Stored data
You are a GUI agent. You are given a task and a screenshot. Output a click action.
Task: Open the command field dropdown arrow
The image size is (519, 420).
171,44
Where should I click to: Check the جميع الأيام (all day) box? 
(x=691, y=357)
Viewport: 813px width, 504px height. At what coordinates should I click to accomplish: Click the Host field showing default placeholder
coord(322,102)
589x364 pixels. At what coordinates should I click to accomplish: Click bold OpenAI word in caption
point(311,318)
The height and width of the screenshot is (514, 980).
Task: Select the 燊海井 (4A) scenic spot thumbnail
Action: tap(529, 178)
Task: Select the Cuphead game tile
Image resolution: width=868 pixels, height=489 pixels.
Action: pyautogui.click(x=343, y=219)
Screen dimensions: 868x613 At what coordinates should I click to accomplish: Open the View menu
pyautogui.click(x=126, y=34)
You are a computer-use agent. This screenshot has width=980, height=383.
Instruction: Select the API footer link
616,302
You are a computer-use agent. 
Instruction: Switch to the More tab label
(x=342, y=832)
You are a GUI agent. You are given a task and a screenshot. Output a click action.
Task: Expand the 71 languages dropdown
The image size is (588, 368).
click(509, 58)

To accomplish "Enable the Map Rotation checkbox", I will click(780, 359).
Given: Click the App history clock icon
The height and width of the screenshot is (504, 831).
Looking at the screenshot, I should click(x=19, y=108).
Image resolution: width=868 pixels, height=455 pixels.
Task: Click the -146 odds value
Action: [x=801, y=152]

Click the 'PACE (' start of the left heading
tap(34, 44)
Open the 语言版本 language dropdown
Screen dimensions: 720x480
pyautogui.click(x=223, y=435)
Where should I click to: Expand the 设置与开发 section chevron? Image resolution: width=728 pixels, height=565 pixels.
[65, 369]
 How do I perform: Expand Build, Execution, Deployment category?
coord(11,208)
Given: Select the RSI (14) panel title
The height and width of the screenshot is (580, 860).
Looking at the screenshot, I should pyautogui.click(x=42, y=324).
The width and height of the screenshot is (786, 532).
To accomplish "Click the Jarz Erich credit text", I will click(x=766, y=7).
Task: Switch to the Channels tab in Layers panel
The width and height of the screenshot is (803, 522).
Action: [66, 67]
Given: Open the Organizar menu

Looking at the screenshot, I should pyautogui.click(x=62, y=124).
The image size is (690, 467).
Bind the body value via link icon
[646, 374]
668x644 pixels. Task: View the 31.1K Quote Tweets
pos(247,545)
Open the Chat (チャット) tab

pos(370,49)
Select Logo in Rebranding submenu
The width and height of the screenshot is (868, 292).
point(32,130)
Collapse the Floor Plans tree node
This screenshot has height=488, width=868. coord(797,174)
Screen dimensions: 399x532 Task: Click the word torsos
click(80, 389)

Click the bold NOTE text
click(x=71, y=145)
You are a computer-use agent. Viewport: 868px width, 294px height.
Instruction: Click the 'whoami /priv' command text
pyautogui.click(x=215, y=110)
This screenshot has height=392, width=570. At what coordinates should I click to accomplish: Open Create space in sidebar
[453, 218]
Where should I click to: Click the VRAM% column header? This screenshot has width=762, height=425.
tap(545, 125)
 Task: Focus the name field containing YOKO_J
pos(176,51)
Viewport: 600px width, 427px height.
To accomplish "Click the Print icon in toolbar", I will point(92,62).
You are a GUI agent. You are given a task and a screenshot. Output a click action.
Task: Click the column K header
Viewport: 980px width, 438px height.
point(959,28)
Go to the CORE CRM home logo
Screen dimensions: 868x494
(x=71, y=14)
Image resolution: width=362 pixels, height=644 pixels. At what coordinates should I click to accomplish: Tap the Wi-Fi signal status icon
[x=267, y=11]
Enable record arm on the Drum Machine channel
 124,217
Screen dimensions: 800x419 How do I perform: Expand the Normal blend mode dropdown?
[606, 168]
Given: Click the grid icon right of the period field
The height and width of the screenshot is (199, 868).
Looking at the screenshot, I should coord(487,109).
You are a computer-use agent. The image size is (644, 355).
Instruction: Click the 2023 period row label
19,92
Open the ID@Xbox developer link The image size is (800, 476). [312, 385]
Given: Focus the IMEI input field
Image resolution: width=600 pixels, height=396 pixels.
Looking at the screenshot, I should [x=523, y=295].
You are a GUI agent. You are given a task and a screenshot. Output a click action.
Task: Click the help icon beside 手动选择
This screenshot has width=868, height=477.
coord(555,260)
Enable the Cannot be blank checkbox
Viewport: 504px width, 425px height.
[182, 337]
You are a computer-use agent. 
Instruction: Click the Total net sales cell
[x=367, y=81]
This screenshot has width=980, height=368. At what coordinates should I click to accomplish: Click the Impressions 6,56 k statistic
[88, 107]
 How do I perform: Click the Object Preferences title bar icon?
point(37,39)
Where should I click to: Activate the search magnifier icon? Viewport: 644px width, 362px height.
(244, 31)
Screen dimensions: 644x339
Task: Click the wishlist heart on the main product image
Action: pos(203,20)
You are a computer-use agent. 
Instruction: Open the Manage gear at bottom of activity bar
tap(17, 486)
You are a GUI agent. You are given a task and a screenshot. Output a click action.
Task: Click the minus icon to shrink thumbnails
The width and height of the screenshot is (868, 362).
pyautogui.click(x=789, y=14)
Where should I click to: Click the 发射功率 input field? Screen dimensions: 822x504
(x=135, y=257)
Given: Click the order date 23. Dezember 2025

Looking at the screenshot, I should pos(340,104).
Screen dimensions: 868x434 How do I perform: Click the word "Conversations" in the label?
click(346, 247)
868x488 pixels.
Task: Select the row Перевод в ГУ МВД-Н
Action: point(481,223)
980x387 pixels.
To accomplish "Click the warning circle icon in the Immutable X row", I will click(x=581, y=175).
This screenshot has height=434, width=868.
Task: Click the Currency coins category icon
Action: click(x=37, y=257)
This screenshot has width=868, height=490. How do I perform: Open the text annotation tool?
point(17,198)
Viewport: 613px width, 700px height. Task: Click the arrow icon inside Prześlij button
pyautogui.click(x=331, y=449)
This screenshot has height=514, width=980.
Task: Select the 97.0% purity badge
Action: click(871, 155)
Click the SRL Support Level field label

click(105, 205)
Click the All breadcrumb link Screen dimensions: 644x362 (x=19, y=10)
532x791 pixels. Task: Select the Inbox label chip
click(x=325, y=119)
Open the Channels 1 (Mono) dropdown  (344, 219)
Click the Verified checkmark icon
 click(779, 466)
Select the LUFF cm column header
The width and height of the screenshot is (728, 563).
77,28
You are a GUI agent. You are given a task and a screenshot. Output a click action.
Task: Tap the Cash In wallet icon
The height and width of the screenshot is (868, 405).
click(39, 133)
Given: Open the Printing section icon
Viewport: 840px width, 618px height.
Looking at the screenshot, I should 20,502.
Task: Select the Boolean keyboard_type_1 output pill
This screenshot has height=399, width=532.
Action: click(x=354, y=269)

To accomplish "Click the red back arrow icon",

PROBLEM DESCRIPTION
All the records above need to be transcribed exactly and in full.

YOUR SOLUTION
You are a GUI agent. You are given a task and a screenshot. Output a click action.
Task: Open the command field dropdown arrow
The image size is (519, 420).
171,44
Where should I click to: Check the جميع الأيام (all day) box? 
(x=691, y=357)
Viewport: 813px width, 504px height. At what coordinates should I click to accomplish: Click the Host field showing default placeholder
coord(322,102)
589x364 pixels. At what coordinates should I click to accomplish: Click bold OpenAI word in caption
point(311,318)
The height and width of the screenshot is (514, 980).
Task: Select the 燊海井 (4A) scenic spot thumbnail
Action: tap(529, 178)
Task: Select the Cuphead game tile
Image resolution: width=868 pixels, height=489 pixels.
Action: pyautogui.click(x=343, y=219)
Screen dimensions: 868x613 At what coordinates should I click to accomplish: Open the View menu
pyautogui.click(x=126, y=34)
You are a computer-use agent. This screenshot has width=980, height=383.
Instruction: Select the API footer link
616,302
You are a computer-use agent. 
Instruction: Switch to the More tab label
(x=342, y=832)
You are a GUI agent. You are given a task and a screenshot. Output a click action.
Task: Expand the 71 languages dropdown
The image size is (588, 368).
click(509, 58)

To accomplish "Enable the Map Rotation checkbox", I will click(780, 359).
Given: Click the App history clock icon
The height and width of the screenshot is (504, 831).
Looking at the screenshot, I should click(x=19, y=108).
Image resolution: width=868 pixels, height=455 pixels.
Task: Click the -146 odds value
Action: [x=801, y=152]

Click the 'PACE (' start of the left heading
tap(34, 44)
Open the 语言版本 language dropdown
Screen dimensions: 720x480
pyautogui.click(x=223, y=435)
Where should I click to: Expand the 设置与开发 section chevron? Image resolution: width=728 pixels, height=565 pixels.
[65, 369]
 How do I perform: Expand Build, Execution, Deployment category?
coord(11,208)
Given: Select the RSI (14) panel title
The height and width of the screenshot is (580, 860).
Looking at the screenshot, I should pyautogui.click(x=42, y=324).
The width and height of the screenshot is (786, 532).
To accomplish "Click the Jarz Erich credit text", I will click(x=766, y=7).
Task: Switch to the Channels tab in Layers panel
The width and height of the screenshot is (803, 522).
Action: [66, 67]
Given: Open the Organizar menu

Looking at the screenshot, I should pyautogui.click(x=62, y=124).
The image size is (690, 467).
Bind the body value via link icon
[646, 374]
668x644 pixels. Task: View the 31.1K Quote Tweets
pos(247,545)
Open the Chat (チャット) tab

pos(370,49)
Select Logo in Rebranding submenu
The width and height of the screenshot is (868, 292).
point(32,130)
Collapse the Floor Plans tree node
This screenshot has height=488, width=868. coord(797,174)
Screen dimensions: 399x532 Task: Click the word torsos
click(80, 389)

Click the bold NOTE text
click(x=71, y=145)
You are a computer-use agent. Viewport: 868px width, 294px height.
Instruction: Click the 'whoami /priv' command text
pyautogui.click(x=215, y=110)
This screenshot has height=392, width=570. At what coordinates should I click to accomplish: Open Create space in sidebar
[453, 218]
Where should I click to: Click the VRAM% column header? This screenshot has width=762, height=425.
tap(545, 125)
 Task: Focus the name field containing YOKO_J
pos(176,51)
Viewport: 600px width, 427px height.
To accomplish "Click the Print icon in toolbar", I will point(92,62).
You are a GUI agent. You are given a task and a screenshot. Output a click action.
Task: Click the column K header
Viewport: 980px width, 438px height.
point(959,28)
Go to the CORE CRM home logo
Screen dimensions: 868x494
(x=71, y=14)
Image resolution: width=362 pixels, height=644 pixels. At what coordinates should I click to accomplish: Tap the Wi-Fi signal status icon
[x=267, y=11]
Enable record arm on the Drum Machine channel
 124,217
Screen dimensions: 800x419 How do I perform: Expand the Normal blend mode dropdown?
[606, 168]
Given: Click the grid icon right of the period field
The height and width of the screenshot is (199, 868).
Looking at the screenshot, I should coord(487,109).
You are a computer-use agent. The image size is (644, 355).
Instruction: Click the 2023 period row label
19,92
Open the ID@Xbox developer link The image size is (800, 476). [312, 385]
Given: Focus the IMEI input field
Image resolution: width=600 pixels, height=396 pixels.
Looking at the screenshot, I should [x=523, y=295].
You are a GUI agent. You are given a task and a screenshot. Output a click action.
Task: Click the help icon beside 手动选择
This screenshot has width=868, height=477.
coord(555,260)
Enable the Cannot be blank checkbox
Viewport: 504px width, 425px height.
[182, 337]
You are a computer-use agent. 
Instruction: Click the Total net sales cell
[x=367, y=81]
This screenshot has width=980, height=368. At what coordinates should I click to accomplish: Click the Impressions 6,56 k statistic
[88, 107]
 How do I perform: Click the Object Preferences title bar icon?
point(37,39)
Where should I click to: Activate the search magnifier icon? Viewport: 644px width, 362px height.
(244, 31)
Screen dimensions: 644x339
Task: Click the wishlist heart on the main product image
Action: pos(203,20)
You are a computer-use agent. 
Instruction: Open the Manage gear at bottom of activity bar
tap(17, 486)
You are a GUI agent. You are given a task and a screenshot. Output a click action.
Task: Click the minus icon to shrink thumbnails
The width and height of the screenshot is (868, 362).
pyautogui.click(x=789, y=14)
Where should I click to: Click the 发射功率 input field? Screen dimensions: 822x504
(x=135, y=257)
Given: Click the order date 23. Dezember 2025

Looking at the screenshot, I should pos(340,104).
Screen dimensions: 868x434 How do I perform: Click the word "Conversations" in the label?
click(346, 247)
868x488 pixels.
Task: Select the row Перевод в ГУ МВД-Н
Action: point(481,223)
980x387 pixels.
To accomplish "Click the warning circle icon in the Immutable X row", I will click(x=581, y=175).
This screenshot has height=434, width=868.
Task: Click the Currency coins category icon
Action: click(x=37, y=257)
This screenshot has width=868, height=490. How do I perform: Open the text annotation tool?
point(17,198)
Viewport: 613px width, 700px height. Task: Click the arrow icon inside Prześlij button
pyautogui.click(x=331, y=449)
This screenshot has height=514, width=980.
Task: Select the 97.0% purity badge
Action: click(871, 155)
Click the SRL Support Level field label

click(105, 205)
Click the All breadcrumb link Screen dimensions: 644x362 (x=19, y=10)
532x791 pixels. Task: Select the Inbox label chip
click(x=325, y=119)
Open the Channels 1 (Mono) dropdown  (344, 219)
Click the Verified checkmark icon
 click(779, 466)
Select the LUFF cm column header
The width and height of the screenshot is (728, 563).
77,28
You are a GUI agent. You are given a task and a screenshot. Output a click action.
Task: Tap the Cash In wallet icon
The height and width of the screenshot is (868, 405).
click(39, 133)
Given: Open the Printing section icon
Viewport: 840px width, 618px height.
Looking at the screenshot, I should 20,502.
Task: Select the Boolean keyboard_type_1 output pill
This screenshot has height=399, width=532.
Action: click(x=354, y=269)

To accomplish "Click the red back arrow icon",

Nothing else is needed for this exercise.